§ **Material supplied**:
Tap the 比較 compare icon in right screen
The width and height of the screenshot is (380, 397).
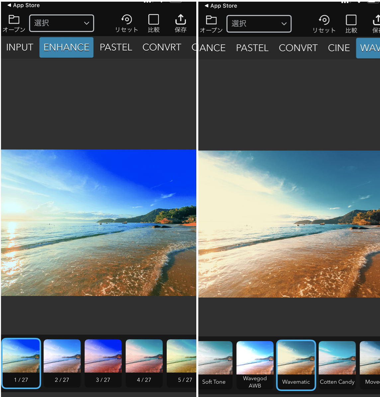coord(351,21)
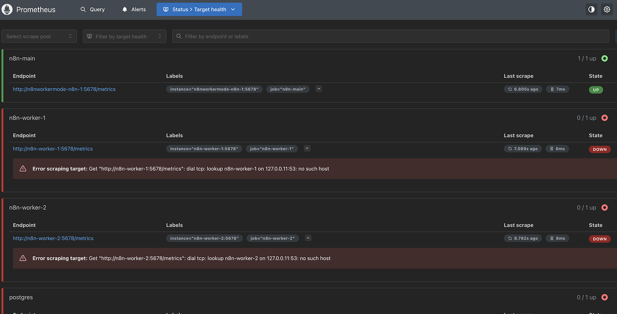Click the refresh icon showing 6.805s ago
This screenshot has height=314, width=617.
click(x=510, y=89)
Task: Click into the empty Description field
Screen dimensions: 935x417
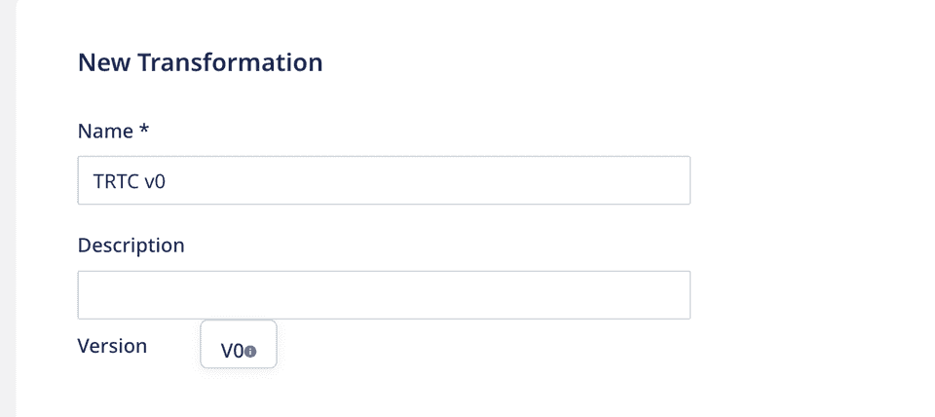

§ **Task to carry out**: Set the entries down exactly, but not the pictures.

§ **Task result**:
Tap the 比較 compare icon in right screen
The width and height of the screenshot is (380, 397).
coord(351,21)
Click the refresh icon showing 6.805s ago
This screenshot has height=314, width=617.
click(x=510, y=89)
Task: Click into the empty Description field
Screen dimensions: 935x417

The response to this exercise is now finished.